Using an Android Things developer kit I received at a Hackathon, I created a home assistant which caters to my house.
The 8-segment display which shows the time until the next inbound T (Boston subway) will arrive to the nearest stop to the house.
Utilizing the camera, the device detects faces using the Cloud Vision API, and upon seeing a face, greets it by saying "Welcome home". Currently, I'm working on integrating facial recognition, such that the device will be able to say "Welcome home [name]" for stored faces.
Current work also involves integrating the Google Assistant API.
For a final project in an introductory Python course, I worked together with one of my peers to create an implementation of a Neural Network from scratch in Python, using Numpy. We used the common MNIST handwritten digit database, and set out to create a network to recognize digits.

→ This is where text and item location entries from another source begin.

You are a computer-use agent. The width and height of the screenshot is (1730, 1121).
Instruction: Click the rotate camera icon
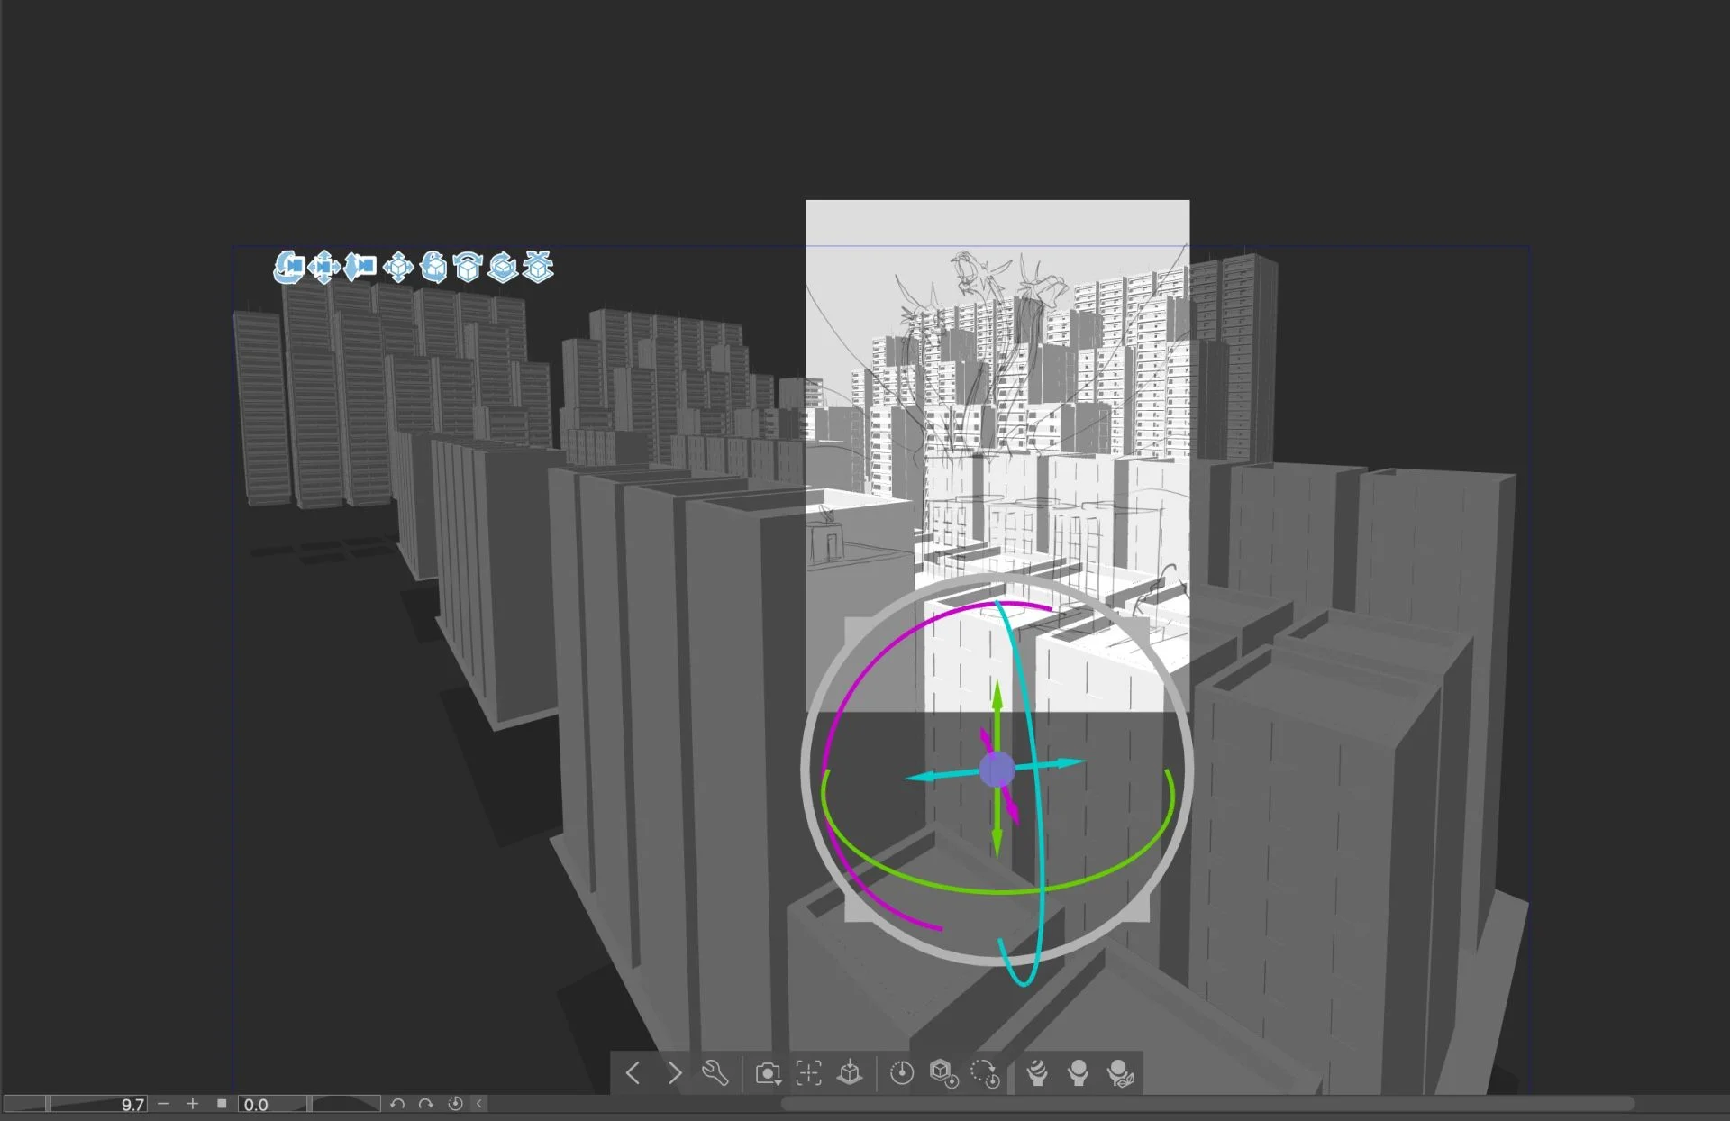pos(288,267)
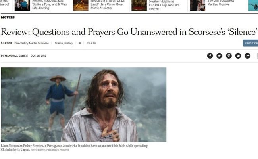This screenshot has width=258, height=159.
Task: Open Manohla Dargis author link
Action: pos(16,56)
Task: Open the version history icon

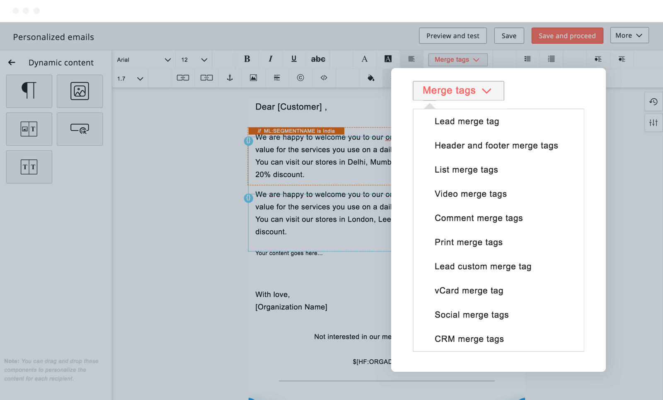Action: [x=653, y=102]
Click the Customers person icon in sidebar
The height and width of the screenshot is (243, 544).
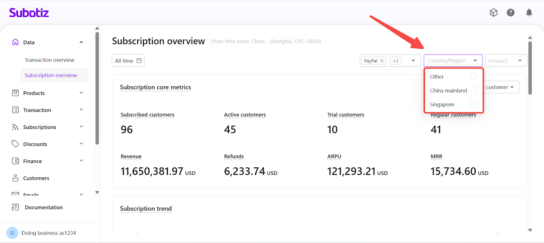(x=15, y=178)
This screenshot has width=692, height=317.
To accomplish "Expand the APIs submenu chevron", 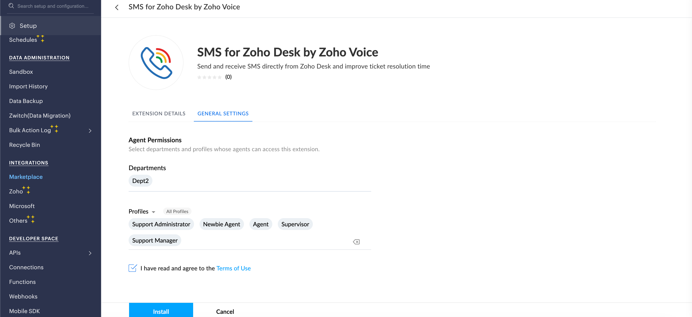I will pos(90,253).
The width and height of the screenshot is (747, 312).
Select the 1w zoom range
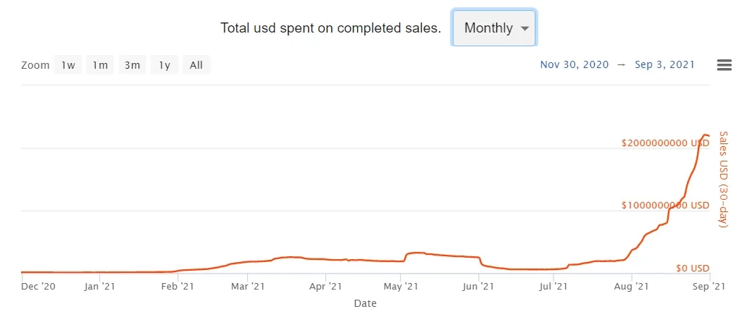68,65
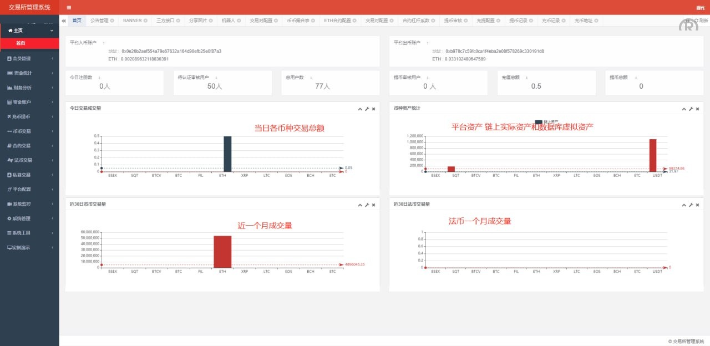Click wrench icon on 近30日法币交易量 panel
The height and width of the screenshot is (346, 710).
click(691, 205)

Our network used the Stochastic Gradient Descent, along with optimizations like minibatch for training. We also implemented a basic form of annealed learning. Our network reached a peak accuracy of about 96%.
While Apple’s cables are known for their sleek design, they aren’t known for their durability. It came to be that my MagSafe connector became frayed. Instead of buying a whole new one for $80, I decided to try and use 3D printing to solve this.

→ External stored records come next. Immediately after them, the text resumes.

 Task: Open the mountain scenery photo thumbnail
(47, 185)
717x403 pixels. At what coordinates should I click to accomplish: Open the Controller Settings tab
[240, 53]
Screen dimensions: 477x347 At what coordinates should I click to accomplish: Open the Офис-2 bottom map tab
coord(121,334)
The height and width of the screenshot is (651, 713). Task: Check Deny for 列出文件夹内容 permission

After iterating through a few prototypes, I found a part that fit well. It's still available to buy here on Shapeways.
Group project in learning methods for machining different materials. Made from acrylic and HDPE. Uses spring and moment arm mechanism for lever action.

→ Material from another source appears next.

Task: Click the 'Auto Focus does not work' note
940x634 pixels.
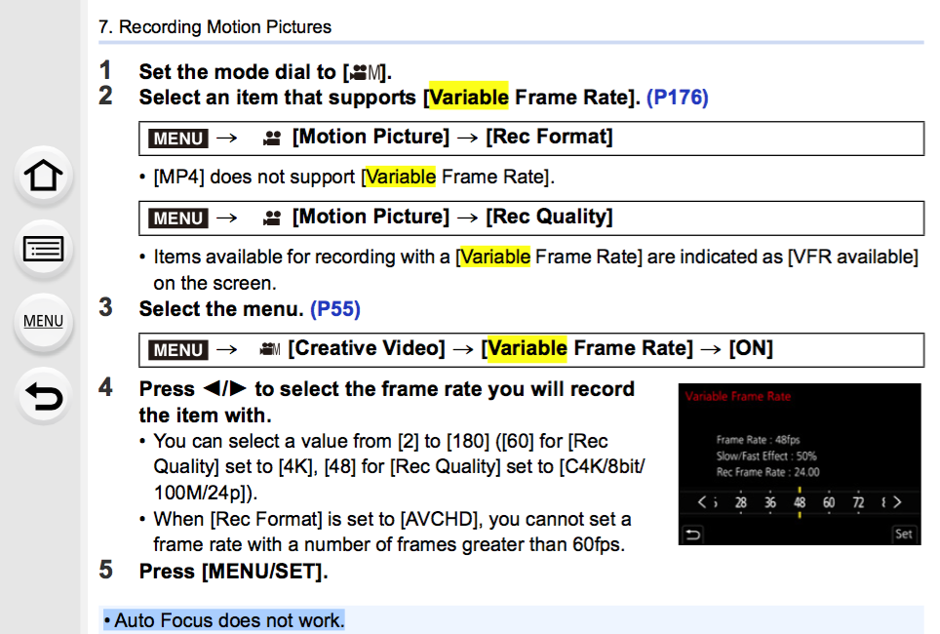Action: click(x=224, y=620)
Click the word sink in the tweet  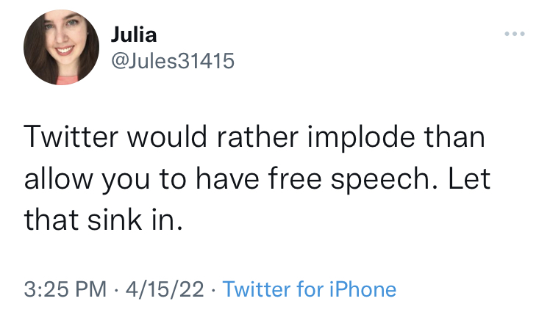(115, 220)
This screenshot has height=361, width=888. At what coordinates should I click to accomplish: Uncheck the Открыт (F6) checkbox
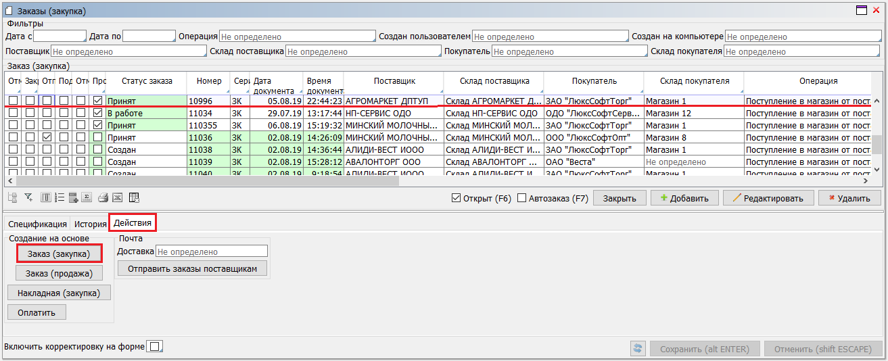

Roasted single-origin beans on a stovetop. Kept log of roast time, temperature, and color. Blind tasted each batch and compared to data, qualitatively verifying the relationship between roast time and certain flavor characteristics.
3D printed mold, mimics elements of a metal casting mold, uses wax. More successful design created allowed part to be removed (not pictured). To be used as a teaching tool.
Given challenge to create a simple stand from a steel bar, allowing for two viewing angles of the clock. Design only uses bends, no welds or joints.